AMSA brings student conference to San Antonio medical school

Tags: american medical student association, san antonio, uthscsa, abraham, kumar, primary care progress, conference, student

AMSA brings student conference to
San Antonio medical school

By Samantha White

The American Medical Student Association held the Empowering Future Physicians Conference at the University of Texas Health Science Center at San Antonio this past October, bringing numerous leaders in the primary care world together to address medical students from around the country. The three-day event included speakers from various realms of medical education, from admissions to curriculum development, and engaged students through an exhibit fair and other activities.


Jerry Abraham, M.P.H.

Jerry Abraham, M.P.H., AMSA March Meeting 2013 chair and chair of the TAFP Section on Medical Students, is a third-year medical student at UTHSCSA and was heavily involved in the planning and executing of the AMSA conference. He says that this conference and similar events “build a community of committed physicians-in-training that lead to future collaborations, leadership development, and solutions to many of the challenges facing physicians and the health care system.” About 250 students attended the conference, according to Abraham.

Kaparaboyna Ashok Kumar, M.D., F.R.C.S., is a professor of family and community medicine at UTHSCSA and spoke to TAFP between conference events. Educating current students on what primary care truly is will encourage them the most to choose it as a path, Kumar says. He explains that while most medical school training takes place in a hospital, more focus must be placed on local mentors to spark medical student interest in primary care and ensure a strong primary care physician workforce in the future. Kumar serves as faculty advisor for the UTHSCSA Family Medicine Interest Group and works to bring community physicians to campus to talk about the ins and outs of being a primary care physician, hoping to show “happy role models” to students who are interested in a family medicine career.

Kaparaboyna Ashok Kumar
Kaparaboyna Ashok Kumar, M.D.

Having practiced as a primary care doctor himself for many years, Kumar says of his teaching strategies: “I can tell the real life stories. My students and residents get to see that. Teaching from books and medical school knowledge is different from really teaching them what the community needs.” Similarly, Abraham says that “there’s only so much you can learn in medical school,” on the importance of the AMSA conference.

FMIGs provide a positive venue to educate students about family medicine through meetings, procedural workshops, community service projects, and guest speaker events. The San Antonio FMIG is very active on the UTHSCSA campus and has won the AAFP Program of Excellence Award a total of five times. Kumar says they put on campus programs for students at least once a month and that all medical school students are allowed to attend, regardless of their interests, in hopes undecided students will be attracted to family medicine.

Another aspect of teaching students about primary care, according to Kumar, is making sure they understand that it is more than treating the common cold and cough. “Primary care is taking care of the whole person: prevention, multiple medical problems, and complex patients. It is a challenging specialty,” he says. “Prevention is very important and family medicine really gives that kind of training.”

Andrew Morris-Singer, M.D., is president and principal founder of the Boston-based organization Primary Care Progress, a nonprofit that aims to revive the primary care workforce pipeline with a “field-organizing model that engages clinicians, trainees, and educators,” according to their website. Morris-Singer spoke at the AMSA event on behalf of his organization.

● **Supplied entries**:
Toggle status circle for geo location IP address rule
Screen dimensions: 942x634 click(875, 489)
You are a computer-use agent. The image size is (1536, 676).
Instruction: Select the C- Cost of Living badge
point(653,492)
==
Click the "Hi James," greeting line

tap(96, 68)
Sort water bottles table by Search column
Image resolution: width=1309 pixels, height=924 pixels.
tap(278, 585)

● **Study questions**:
**a.** In the article on the AMSA conference, rewrite the paragraph that begins "FMIGs provide a positive venue" as a bulleted list, keeping its main facts.
**b.** Write what comes next in the article on the AMSA conference, picking up after the sentence saying Morris-Singer spoke at the event on behalf of his organization.

● **Answers in order**:
**a.**
- FMIGs teach students about family medicine through meetings, procedural workshops, community service projects and guest speaker events.
- The San Antonio FMIG is very active on the UTHSCSA campus.
- It has won the AAFP Program of Excellence Award five times.
- According to Kumar, it holds campus programs for students at least once a month.
- All medical students may attend, whatever their interests, in the hope that undecided students will be drawn to family medicine.

**b.**
Seeing the conference as an “opportunity to speak to the next generation of clinicians,” Morris-Singer attends and speaks at similar events to encourage medical school students who are usually otherwise discouraged from choosing a primary care path. “We have to provide support for the students that are interested in primary care careers. Student interest groups are wonderful, whether you call it a family medicine interest group, Primary Care Progress, whatever it is, it’s got to exist,” says Morris-Singer.

Kumar says that the AMSA conference and others like it are crucial to reversing the country’s primary care physician shortage because they expose students to “what primary care is in a more meaningful way than what they are learning in schools.” Introducing students to actual family physicians will remind them why they began medical school in the first place—to help people, explains Kumar. The conference not only allows students to meet and network with practicing family physicians, but also confronts them with some of the issues facing primary care doctors including quicker medical school debt recovery through payment reform and new models of primary care like the patient-centered medical home.

Morris-Singer says medical schools need to help solve the physician workforce shortage. “The medical schools have to really commit to recruiting a primary care workforce,” he says. “We’ve got to get [students] exposed to new models of primary care, we’ve got to get them mentored by people who are excited about primary care, and we’ve got to find the people that are discouraging them from primary care careers and steer them away from those folks.”

There is excitement around similar events across the country, says Morris-Singer, a sort of “wave,” as he describes it. “I think it’s going to be a slow initial climb and then it’s going to take off exponentially,” he says of the shortage ending.

All three see a bright future for the family medicine workforce, but realize there is still a considerable amount of work to do. The AMSA San Antonio conference and others like it across the country bring an abundance of momentum and energy to primary care and show that there are, indeed, students interested in the field. The battle of making sure interested students actually choose primary care as a specialty will continue, but events like this will contribute to building a strong physician workforce.